>> Begin Supplied information

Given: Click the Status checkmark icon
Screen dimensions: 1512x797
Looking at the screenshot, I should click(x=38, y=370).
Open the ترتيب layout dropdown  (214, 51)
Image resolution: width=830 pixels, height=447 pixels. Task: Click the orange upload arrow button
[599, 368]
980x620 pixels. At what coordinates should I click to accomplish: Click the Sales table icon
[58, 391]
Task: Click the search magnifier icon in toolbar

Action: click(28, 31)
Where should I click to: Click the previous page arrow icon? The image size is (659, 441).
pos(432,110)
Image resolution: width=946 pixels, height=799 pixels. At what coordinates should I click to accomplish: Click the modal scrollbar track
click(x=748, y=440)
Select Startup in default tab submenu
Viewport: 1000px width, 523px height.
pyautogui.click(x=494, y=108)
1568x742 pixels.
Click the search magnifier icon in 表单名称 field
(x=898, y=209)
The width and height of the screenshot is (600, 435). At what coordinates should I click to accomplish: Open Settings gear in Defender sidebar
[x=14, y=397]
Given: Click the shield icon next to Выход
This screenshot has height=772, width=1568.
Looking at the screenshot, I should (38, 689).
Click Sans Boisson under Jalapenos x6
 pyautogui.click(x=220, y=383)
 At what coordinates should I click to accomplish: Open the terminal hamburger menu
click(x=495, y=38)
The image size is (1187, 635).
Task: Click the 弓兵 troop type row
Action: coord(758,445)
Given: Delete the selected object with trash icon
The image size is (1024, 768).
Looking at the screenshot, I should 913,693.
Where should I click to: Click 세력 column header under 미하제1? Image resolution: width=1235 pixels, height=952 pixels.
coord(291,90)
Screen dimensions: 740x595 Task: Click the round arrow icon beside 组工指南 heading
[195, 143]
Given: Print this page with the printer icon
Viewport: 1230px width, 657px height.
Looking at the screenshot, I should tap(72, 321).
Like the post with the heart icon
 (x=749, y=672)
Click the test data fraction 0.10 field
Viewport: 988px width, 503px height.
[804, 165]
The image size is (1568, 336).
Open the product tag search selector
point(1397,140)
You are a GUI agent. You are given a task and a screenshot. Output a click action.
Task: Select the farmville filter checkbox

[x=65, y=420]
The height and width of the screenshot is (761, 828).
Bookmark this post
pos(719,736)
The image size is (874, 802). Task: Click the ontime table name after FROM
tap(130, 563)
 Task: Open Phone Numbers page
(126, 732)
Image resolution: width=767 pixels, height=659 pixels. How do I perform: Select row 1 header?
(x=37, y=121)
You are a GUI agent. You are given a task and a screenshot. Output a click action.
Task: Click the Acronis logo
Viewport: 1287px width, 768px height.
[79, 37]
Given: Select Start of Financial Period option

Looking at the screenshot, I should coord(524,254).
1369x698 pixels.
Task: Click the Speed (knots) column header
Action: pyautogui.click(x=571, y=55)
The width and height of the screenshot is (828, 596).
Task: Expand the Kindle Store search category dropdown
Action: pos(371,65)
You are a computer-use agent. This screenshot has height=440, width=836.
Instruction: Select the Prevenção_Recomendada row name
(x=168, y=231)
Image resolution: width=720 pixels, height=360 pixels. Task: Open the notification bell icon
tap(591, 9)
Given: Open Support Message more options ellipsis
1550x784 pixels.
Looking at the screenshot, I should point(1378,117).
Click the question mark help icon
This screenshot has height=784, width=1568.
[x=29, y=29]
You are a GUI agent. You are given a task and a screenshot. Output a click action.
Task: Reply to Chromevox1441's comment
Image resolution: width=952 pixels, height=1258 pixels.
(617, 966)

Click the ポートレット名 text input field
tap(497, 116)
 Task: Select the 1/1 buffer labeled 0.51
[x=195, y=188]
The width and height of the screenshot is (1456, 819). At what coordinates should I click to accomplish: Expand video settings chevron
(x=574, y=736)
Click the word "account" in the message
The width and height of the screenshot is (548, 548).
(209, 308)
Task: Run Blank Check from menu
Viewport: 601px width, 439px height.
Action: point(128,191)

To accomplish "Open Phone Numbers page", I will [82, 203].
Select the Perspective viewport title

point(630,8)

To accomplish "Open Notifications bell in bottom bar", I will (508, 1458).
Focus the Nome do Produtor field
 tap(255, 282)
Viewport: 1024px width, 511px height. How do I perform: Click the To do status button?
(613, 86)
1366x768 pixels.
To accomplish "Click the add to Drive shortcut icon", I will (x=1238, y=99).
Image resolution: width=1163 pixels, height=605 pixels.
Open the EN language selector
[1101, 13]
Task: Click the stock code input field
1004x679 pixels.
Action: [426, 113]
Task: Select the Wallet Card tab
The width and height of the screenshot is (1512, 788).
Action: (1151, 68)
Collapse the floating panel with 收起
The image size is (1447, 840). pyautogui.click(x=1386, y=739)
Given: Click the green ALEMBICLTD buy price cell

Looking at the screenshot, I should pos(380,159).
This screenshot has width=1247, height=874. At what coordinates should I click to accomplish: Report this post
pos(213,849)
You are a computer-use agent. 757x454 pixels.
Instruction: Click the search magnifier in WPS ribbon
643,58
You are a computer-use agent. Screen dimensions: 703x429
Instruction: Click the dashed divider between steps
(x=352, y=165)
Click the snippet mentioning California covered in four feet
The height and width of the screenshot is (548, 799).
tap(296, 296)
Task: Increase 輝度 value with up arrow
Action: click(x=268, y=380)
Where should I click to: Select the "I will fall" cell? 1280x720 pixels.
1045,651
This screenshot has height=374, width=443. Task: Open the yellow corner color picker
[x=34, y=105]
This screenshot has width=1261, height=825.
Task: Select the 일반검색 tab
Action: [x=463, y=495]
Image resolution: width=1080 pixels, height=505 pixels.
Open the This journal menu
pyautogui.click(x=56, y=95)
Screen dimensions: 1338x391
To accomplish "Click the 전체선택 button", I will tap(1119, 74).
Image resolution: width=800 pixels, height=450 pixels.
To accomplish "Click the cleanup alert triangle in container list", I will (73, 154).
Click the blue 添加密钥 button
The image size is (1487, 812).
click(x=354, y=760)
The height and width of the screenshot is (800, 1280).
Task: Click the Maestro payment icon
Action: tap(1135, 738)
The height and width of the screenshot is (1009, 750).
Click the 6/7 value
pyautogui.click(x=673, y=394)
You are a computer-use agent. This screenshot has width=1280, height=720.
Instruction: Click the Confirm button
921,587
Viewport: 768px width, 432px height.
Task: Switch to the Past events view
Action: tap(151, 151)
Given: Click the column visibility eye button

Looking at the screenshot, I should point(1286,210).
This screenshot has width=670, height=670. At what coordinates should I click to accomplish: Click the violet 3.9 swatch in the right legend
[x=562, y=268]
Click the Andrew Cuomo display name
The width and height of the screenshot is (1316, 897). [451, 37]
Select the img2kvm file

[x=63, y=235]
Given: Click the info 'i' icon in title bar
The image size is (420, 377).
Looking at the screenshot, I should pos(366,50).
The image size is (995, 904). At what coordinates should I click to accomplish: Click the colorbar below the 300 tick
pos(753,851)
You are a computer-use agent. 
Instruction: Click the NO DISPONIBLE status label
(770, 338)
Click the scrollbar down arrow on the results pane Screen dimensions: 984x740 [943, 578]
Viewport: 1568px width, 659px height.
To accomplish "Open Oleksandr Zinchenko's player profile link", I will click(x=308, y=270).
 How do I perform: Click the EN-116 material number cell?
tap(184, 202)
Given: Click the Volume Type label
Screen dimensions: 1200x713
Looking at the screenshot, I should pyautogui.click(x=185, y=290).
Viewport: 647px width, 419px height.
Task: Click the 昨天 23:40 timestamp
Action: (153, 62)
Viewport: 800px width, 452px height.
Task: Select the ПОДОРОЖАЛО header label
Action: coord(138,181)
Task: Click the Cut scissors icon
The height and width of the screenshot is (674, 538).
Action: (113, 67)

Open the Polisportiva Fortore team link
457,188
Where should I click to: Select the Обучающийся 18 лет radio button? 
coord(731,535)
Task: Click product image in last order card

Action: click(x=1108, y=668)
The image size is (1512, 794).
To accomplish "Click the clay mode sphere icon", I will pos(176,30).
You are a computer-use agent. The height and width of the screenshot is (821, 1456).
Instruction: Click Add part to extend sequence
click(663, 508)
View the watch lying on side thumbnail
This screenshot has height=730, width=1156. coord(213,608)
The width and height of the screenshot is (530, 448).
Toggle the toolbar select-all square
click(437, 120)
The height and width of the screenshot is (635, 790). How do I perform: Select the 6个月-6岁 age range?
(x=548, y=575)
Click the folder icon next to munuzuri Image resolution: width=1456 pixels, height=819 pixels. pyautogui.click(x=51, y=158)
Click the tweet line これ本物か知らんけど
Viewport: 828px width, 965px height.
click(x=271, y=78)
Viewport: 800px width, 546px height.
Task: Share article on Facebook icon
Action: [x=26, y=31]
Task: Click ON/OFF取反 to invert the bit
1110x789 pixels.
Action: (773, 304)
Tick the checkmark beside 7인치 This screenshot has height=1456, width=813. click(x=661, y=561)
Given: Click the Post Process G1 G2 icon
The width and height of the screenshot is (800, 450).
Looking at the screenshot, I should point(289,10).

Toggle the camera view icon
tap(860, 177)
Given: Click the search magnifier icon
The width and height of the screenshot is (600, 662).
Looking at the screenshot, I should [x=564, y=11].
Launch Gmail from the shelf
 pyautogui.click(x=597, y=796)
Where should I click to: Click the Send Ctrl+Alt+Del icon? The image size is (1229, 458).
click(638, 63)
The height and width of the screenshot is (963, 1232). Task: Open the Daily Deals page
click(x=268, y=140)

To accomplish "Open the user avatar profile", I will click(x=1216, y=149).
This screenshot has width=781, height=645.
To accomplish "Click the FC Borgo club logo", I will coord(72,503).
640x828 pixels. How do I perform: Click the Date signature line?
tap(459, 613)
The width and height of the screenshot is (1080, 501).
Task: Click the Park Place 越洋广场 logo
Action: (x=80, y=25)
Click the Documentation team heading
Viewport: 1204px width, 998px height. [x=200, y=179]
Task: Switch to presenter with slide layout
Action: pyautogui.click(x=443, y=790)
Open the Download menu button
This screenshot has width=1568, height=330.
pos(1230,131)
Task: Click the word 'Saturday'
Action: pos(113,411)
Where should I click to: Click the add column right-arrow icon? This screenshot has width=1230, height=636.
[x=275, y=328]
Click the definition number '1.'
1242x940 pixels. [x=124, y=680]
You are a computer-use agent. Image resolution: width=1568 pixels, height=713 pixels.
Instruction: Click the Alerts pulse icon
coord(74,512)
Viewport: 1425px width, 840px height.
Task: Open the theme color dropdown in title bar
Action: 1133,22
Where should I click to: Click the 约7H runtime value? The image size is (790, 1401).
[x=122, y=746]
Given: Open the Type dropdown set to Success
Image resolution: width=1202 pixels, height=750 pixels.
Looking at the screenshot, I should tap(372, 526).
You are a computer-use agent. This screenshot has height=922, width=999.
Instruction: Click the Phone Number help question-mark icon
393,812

>> End Supplied information

» **What is required**
Rewrite everything from the line containing "Where should I click to: Click the 约7H" down to the end of the records, changing "dropdown" to "menu" and leaving all else as it stands.

» **Full answer**
Where should I click to: Click the 约7H runtime value? The image size is (790, 1401).
[x=122, y=746]
Given: Open the Type menu set to Success
Image resolution: width=1202 pixels, height=750 pixels.
Looking at the screenshot, I should tap(372, 526).
You are a computer-use agent. This screenshot has height=922, width=999.
Instruction: Click the Phone Number help question-mark icon
393,812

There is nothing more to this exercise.